* _WHAT IS NEEDED_: Copy the material from the line containing "You are a computer-use agent. Screen" down through the line containing "The height and width of the screenshot is (482, 587).", both included, replacing "Process tab" with "Performance tab" and leaving everything else unchanged. Give only those lines.
== MATERIAL FOR THIS TASK
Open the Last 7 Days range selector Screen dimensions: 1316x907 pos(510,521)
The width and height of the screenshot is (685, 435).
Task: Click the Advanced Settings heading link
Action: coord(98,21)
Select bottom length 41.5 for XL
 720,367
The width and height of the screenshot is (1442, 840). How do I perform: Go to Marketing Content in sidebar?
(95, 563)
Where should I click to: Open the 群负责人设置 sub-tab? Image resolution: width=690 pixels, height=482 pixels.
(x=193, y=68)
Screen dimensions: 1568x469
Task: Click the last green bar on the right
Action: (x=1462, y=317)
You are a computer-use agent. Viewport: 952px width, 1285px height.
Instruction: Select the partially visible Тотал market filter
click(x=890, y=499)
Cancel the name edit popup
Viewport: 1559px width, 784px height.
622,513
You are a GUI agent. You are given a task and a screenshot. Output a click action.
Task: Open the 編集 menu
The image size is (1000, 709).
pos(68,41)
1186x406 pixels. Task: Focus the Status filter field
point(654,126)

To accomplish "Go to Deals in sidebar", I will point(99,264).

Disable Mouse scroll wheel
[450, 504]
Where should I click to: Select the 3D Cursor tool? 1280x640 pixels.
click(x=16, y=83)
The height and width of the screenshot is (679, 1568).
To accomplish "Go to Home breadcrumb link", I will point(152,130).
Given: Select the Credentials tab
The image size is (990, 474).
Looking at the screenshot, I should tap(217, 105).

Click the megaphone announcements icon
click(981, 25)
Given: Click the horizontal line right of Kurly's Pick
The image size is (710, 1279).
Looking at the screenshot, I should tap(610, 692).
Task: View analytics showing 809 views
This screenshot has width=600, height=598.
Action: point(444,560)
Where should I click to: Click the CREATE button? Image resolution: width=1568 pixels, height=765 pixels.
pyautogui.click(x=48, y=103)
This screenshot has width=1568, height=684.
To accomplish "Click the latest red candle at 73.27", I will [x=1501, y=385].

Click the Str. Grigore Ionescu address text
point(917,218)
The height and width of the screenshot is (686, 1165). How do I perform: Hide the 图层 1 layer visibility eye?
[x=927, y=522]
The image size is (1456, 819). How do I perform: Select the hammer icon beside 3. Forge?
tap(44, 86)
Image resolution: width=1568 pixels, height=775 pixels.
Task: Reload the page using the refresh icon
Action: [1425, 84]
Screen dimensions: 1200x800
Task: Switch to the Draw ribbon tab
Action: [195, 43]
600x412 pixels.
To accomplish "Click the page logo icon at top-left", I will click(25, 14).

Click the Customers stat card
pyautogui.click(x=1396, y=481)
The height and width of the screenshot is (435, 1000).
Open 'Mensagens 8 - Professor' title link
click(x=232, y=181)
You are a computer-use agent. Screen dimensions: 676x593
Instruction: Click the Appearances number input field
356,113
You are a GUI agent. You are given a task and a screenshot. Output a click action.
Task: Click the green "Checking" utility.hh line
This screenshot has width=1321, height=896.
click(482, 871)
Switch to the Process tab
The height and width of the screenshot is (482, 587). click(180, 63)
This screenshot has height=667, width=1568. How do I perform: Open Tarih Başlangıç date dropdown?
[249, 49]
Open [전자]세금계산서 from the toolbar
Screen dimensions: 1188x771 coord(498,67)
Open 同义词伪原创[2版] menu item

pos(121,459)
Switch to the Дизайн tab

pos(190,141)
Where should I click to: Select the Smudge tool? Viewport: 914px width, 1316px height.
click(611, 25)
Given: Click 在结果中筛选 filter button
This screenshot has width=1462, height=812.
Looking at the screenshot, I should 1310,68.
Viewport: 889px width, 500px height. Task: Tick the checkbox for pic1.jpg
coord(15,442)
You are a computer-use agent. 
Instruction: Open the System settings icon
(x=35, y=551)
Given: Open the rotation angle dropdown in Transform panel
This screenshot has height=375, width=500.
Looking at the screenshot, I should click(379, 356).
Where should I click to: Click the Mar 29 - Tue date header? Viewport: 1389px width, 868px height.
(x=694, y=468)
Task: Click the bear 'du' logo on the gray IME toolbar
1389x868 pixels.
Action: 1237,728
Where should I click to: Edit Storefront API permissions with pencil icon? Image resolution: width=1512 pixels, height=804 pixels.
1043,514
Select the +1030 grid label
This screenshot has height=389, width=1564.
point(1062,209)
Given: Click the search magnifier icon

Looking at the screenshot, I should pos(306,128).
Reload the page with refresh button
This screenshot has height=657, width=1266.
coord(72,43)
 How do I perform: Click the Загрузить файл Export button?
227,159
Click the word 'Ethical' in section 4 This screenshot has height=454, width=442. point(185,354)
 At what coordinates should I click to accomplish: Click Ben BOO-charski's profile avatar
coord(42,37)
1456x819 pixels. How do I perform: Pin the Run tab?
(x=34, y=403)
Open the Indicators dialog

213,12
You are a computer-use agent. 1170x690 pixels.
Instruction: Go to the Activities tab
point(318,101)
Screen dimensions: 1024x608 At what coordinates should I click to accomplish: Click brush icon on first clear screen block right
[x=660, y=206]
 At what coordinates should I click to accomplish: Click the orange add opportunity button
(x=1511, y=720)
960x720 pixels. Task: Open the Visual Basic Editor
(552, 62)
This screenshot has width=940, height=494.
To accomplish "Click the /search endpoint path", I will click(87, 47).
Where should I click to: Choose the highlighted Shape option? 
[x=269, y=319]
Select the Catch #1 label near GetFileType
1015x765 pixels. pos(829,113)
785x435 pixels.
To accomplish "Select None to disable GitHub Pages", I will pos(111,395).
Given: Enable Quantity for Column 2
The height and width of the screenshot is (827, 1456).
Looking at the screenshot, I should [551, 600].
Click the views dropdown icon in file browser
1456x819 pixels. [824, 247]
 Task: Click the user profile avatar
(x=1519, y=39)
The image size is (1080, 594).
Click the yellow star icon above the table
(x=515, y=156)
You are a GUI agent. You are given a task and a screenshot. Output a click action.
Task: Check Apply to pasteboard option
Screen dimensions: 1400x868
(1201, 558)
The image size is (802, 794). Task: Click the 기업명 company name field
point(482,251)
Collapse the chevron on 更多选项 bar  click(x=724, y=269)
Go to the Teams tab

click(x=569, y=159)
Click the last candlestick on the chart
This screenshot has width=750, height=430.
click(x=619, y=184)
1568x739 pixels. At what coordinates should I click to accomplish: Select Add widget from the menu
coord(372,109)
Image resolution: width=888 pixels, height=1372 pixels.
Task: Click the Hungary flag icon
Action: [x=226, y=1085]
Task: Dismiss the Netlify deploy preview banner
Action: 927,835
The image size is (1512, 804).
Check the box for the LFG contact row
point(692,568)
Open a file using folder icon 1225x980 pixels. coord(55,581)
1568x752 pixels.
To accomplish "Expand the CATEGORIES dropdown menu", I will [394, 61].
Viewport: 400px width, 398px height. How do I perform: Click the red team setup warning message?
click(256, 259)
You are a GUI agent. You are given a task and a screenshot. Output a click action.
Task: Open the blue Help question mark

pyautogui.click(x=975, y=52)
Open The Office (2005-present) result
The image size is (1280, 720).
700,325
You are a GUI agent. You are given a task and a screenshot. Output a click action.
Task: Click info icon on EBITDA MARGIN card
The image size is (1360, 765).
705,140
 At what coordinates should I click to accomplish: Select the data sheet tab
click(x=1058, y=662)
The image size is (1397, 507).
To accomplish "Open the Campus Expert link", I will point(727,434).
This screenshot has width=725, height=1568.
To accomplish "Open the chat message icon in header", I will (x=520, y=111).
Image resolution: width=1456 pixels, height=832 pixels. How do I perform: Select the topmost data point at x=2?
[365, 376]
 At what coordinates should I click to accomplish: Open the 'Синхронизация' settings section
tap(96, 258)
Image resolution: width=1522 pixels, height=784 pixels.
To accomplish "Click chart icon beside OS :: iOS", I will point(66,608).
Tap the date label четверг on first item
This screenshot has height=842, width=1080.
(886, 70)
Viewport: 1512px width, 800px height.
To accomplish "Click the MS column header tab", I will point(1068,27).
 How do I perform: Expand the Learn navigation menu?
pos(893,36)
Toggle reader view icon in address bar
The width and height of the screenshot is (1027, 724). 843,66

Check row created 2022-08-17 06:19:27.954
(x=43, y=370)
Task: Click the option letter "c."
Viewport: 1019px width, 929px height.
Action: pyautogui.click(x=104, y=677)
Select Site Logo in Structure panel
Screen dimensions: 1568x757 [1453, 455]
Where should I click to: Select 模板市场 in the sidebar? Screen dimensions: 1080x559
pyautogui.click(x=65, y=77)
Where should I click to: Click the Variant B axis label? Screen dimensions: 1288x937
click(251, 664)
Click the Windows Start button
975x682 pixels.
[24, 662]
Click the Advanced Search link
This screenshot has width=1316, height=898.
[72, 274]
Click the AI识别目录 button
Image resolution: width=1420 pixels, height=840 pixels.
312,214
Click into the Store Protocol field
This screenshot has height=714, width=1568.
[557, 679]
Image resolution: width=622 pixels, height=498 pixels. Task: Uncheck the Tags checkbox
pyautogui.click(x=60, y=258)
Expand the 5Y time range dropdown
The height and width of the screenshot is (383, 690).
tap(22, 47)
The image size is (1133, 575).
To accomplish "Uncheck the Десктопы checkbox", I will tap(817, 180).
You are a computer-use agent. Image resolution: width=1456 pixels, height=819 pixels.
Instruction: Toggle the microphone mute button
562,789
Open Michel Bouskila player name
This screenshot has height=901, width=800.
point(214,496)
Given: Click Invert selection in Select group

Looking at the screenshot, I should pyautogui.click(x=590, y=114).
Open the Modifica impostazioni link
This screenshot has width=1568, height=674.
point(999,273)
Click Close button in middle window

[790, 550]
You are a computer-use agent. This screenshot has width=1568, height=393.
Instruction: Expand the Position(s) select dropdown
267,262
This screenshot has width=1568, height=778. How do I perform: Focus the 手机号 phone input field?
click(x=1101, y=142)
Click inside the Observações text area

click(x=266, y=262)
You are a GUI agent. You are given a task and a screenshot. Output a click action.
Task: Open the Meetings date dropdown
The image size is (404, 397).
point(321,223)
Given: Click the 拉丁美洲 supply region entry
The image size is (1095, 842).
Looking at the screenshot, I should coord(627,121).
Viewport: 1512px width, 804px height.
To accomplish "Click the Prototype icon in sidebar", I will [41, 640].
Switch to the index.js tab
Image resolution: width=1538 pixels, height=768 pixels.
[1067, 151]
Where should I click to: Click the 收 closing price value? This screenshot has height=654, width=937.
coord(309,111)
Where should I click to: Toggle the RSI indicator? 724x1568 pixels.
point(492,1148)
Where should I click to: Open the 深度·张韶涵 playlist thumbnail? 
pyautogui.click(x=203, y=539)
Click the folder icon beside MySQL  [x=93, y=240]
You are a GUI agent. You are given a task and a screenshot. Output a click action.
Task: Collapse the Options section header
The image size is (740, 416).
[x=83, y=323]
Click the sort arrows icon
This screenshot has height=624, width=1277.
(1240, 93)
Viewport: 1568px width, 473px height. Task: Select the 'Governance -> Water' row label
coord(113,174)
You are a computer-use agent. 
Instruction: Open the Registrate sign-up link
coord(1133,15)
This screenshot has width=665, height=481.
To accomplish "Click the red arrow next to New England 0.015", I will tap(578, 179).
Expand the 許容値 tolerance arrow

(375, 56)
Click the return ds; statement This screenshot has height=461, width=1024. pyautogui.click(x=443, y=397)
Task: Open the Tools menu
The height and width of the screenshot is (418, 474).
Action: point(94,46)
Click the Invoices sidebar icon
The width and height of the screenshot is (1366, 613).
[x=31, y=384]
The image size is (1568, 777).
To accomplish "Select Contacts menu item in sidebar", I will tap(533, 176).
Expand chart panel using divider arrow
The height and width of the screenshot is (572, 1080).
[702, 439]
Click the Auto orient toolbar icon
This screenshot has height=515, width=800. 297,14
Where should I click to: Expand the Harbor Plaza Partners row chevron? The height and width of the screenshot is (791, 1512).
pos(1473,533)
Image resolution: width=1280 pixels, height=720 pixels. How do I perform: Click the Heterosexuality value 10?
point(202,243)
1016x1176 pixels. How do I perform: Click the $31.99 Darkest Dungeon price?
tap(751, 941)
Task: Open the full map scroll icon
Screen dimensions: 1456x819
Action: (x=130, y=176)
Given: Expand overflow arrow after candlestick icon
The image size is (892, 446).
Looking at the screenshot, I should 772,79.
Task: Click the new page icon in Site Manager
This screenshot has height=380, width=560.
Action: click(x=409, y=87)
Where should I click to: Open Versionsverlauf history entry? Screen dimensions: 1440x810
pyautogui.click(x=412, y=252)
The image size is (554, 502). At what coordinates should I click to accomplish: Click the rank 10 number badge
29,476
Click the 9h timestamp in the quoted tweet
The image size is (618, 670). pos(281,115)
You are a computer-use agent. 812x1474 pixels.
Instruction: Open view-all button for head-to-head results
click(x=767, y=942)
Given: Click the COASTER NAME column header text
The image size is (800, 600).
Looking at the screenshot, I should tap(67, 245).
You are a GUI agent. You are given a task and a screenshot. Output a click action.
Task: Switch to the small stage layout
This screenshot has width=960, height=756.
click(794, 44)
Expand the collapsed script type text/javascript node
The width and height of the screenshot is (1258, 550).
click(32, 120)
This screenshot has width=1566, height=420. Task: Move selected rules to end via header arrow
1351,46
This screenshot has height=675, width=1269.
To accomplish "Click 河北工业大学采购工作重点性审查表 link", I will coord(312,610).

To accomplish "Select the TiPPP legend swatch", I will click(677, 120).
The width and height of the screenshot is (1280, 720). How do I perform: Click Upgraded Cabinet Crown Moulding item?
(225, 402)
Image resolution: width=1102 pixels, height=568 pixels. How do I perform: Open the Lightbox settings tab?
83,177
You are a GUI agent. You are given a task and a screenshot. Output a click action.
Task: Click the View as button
====
* _RESPONSE TO THIS EXERCISE_:
You are a computer-use agent. Screen dimensions: 676x593
Instruction: Click the Appearances number input field
356,113
You are a GUI agent. You are given a task and a screenshot. Output a click action.
Task: Click the green "Checking" utility.hh line
This screenshot has width=1321, height=896.
click(482, 871)
Switch to the Performance tab
The height and width of the screenshot is (482, 587). click(180, 63)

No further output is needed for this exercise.